Task directions: Retype the material word for word, starting with the line that contains "The width and" and continuing through the final line, both included.

(Data for locating words and elements)
## START
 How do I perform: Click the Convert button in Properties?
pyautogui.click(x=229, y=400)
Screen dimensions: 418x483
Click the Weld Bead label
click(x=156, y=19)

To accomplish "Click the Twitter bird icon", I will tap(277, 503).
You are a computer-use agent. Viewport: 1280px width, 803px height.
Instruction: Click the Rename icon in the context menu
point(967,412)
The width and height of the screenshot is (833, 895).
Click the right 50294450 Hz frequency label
## END
Task answer:
The width and height of the screenshot is (833, 895).
Click the right 50294450 Hz frequency label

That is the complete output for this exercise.